Nothing
#' Conditional Akaike Information for 'lme4' and 'lme'
#'
#' Estimates the conditional Akaike information for models that were fitted in
#' 'lme4' or with 'lme'. Currently all distributions are supported for 'lme4' models,
#' based on parametric conditional bootstrap.
#' For the Gaussian distribution (from a \code{\link[lme4]{lmer}} or \code{\link[nlme]{lme}}
#' call) and the Poisson distribution analytical estimators for the degrees of
#' freedom are available, based on Stein type formulas.
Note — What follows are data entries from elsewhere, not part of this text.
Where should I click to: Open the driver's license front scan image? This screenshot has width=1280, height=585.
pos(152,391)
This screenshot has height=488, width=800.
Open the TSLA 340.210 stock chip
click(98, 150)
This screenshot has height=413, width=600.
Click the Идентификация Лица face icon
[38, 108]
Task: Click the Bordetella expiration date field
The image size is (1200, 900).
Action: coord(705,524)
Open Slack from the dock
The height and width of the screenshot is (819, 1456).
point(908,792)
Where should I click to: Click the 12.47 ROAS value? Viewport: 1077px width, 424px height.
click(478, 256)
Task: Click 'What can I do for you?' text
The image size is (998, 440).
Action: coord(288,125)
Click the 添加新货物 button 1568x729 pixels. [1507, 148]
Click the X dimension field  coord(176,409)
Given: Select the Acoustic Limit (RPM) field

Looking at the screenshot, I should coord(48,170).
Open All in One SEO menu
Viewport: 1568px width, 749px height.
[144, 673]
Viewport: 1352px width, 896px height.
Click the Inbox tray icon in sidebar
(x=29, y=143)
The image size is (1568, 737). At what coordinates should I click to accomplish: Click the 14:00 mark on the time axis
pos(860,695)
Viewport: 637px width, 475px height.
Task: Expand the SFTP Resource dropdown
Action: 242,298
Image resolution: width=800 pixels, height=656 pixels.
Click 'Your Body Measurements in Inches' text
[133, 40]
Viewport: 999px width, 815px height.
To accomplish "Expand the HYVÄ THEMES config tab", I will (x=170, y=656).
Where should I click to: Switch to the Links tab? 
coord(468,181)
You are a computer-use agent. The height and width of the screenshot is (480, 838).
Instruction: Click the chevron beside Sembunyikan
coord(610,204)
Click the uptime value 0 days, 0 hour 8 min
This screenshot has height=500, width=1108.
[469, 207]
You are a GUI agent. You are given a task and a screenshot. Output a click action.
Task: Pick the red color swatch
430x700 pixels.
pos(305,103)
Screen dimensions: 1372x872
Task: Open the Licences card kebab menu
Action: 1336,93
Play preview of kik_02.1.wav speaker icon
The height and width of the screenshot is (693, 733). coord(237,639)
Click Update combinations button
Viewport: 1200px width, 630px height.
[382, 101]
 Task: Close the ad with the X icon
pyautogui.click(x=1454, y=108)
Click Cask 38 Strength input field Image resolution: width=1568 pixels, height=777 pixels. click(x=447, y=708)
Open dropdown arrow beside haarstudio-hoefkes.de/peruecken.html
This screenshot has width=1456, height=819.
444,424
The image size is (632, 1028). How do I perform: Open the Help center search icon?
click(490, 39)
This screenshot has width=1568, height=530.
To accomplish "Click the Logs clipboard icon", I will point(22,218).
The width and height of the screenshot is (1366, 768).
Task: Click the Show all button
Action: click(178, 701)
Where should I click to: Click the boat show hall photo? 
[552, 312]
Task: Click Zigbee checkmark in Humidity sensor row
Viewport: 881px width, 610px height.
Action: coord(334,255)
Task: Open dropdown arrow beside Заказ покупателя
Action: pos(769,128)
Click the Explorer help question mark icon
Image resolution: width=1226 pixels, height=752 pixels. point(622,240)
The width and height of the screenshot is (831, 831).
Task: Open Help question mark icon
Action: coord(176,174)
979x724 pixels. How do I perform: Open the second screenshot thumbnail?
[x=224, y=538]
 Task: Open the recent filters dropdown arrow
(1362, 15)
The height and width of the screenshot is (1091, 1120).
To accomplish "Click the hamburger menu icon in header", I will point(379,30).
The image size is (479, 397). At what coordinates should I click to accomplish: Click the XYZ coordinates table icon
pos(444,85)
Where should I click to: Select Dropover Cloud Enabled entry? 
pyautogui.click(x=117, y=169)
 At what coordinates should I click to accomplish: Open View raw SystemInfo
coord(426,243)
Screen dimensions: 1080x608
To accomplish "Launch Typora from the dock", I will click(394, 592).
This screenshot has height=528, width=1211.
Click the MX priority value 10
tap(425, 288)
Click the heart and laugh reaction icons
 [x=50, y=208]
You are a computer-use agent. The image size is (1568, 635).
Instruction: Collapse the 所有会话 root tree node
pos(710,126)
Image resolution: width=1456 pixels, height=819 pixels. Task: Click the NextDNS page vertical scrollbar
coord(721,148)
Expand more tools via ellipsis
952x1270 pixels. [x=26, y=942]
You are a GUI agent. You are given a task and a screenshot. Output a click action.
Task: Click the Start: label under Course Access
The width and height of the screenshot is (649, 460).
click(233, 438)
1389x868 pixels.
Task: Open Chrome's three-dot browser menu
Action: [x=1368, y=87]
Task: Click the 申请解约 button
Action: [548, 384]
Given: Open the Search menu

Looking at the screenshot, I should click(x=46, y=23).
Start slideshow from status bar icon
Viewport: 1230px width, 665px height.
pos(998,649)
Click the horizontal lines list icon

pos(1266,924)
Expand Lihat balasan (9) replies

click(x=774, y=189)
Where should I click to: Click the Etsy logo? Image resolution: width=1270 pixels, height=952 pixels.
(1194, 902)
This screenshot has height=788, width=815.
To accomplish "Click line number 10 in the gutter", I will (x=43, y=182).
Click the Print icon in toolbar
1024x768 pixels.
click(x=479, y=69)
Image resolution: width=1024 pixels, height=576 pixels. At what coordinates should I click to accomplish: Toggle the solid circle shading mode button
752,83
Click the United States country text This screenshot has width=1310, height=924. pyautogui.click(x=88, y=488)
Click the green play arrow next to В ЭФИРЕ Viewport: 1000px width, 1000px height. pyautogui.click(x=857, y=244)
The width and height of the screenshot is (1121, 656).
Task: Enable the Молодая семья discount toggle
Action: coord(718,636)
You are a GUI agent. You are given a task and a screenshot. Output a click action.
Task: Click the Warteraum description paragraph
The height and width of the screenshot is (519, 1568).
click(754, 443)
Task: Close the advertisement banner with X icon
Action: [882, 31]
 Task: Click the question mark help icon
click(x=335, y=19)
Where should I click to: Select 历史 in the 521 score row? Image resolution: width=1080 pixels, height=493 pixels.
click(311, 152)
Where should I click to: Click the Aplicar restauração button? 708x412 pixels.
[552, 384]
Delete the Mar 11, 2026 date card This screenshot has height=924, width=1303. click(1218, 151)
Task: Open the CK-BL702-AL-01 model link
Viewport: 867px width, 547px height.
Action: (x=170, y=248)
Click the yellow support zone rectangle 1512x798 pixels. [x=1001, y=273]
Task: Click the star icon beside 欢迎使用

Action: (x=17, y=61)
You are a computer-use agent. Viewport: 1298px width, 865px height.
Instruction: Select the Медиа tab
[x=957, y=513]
Also the conditional
#' Akaike information for generalized additive models based on a fit via the
#' 'gamm4' or \code{\link[mgcv]{gamm}} calls from the 'mgcv' package can be estimated.
#' A hands-on tutorial for the package can be found at \url{https://arxiv.org/abs/1803.05664}.
#'
#' @param object An object of class merMod either fitted by
#' \code{\link[lme4]{lmer}} or \code{\link[lme4]{glmer}} of the lme4-package
#' or an \code{\link[nlme]{lme}} object fro the nlme-package.
#' Also objects returned form a \code{\link[gamm4]{gamm4}} call are possible.
#' @param method Either \code{"conditionalBootstrap"} for the estimation of the
#' degrees of freedom with the help of conditional Bootstrap or
#' \code{"steinian"} for analytical representations based on Stein type
#' formulas. The default is \code{NULL}. In this case the method is choosen
#' automatically based on the \code{family} argument of the
#' \code{(g)lmer}-object. For \code{"gaussian"} and \code{"poisson"} this is
#' the Steinian type estimator, for all others it is the conditional Bootstrap.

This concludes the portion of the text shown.